START Provided data

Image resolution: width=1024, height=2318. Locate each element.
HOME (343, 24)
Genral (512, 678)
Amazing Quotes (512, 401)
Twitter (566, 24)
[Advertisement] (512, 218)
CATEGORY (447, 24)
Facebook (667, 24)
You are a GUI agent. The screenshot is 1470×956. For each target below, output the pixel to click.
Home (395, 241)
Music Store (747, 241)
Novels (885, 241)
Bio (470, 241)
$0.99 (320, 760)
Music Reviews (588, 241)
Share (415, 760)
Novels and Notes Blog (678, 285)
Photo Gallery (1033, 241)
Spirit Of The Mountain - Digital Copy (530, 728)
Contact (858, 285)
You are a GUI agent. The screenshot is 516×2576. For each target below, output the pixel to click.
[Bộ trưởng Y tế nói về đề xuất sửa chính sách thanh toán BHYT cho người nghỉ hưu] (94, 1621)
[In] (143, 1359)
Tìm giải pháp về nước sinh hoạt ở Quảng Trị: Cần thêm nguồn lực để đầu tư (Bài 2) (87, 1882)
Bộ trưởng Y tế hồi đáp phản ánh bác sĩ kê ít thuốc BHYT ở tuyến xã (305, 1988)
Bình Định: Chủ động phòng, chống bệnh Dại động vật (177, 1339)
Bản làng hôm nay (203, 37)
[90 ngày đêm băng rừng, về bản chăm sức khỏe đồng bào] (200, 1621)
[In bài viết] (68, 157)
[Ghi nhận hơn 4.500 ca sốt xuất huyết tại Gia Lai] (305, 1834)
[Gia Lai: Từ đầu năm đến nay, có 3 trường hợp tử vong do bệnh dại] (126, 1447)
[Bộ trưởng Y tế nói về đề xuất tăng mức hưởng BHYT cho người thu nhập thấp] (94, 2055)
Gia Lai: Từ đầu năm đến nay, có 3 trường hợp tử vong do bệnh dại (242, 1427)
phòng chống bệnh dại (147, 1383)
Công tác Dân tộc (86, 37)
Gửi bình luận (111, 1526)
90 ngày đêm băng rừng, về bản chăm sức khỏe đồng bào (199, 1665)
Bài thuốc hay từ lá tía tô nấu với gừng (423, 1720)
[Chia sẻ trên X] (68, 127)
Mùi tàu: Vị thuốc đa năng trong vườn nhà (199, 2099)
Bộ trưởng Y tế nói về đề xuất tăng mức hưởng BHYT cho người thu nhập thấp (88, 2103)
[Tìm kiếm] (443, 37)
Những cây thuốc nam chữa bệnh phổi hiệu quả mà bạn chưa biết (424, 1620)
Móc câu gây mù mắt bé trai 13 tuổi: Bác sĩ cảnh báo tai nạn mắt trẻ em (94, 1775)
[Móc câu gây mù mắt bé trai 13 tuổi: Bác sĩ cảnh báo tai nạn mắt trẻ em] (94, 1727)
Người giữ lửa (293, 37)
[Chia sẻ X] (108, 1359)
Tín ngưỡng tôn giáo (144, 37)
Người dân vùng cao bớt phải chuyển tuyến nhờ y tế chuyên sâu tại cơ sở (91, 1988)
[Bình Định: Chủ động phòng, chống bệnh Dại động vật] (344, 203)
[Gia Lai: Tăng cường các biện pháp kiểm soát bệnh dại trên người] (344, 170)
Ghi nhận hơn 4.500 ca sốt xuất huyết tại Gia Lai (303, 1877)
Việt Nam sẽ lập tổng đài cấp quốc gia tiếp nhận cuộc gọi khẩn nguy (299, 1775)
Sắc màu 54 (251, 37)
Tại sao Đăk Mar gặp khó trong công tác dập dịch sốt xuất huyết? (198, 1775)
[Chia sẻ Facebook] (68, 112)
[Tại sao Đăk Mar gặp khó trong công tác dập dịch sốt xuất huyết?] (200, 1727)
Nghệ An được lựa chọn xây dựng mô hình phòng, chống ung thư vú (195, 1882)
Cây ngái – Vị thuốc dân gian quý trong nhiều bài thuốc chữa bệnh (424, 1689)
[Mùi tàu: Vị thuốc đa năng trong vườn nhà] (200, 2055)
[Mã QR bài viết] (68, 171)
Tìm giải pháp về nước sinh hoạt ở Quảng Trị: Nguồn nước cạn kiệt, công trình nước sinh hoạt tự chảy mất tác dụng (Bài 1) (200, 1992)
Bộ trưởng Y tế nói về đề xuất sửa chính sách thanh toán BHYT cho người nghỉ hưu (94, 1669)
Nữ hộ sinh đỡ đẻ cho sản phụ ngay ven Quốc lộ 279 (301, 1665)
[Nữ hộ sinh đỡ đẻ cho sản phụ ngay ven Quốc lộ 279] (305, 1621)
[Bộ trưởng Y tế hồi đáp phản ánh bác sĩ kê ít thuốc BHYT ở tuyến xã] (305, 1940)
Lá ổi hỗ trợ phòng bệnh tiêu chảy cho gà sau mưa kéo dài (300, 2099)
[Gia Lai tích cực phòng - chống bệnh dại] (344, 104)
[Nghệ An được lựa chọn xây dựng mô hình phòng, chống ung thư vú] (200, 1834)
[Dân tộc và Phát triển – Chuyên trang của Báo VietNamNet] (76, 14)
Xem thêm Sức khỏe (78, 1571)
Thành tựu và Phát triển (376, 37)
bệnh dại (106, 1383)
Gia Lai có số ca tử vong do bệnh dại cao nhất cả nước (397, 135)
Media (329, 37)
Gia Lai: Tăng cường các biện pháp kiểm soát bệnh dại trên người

END Provided data

The task calls for all lines in the entries that hold "cường".

[Gia Lai: Tăng cường các biện pháp kiểm soát bệnh dại trên người] (344, 170)
Gia Lai: Tăng cường các biện pháp kiểm soát bệnh dại trên người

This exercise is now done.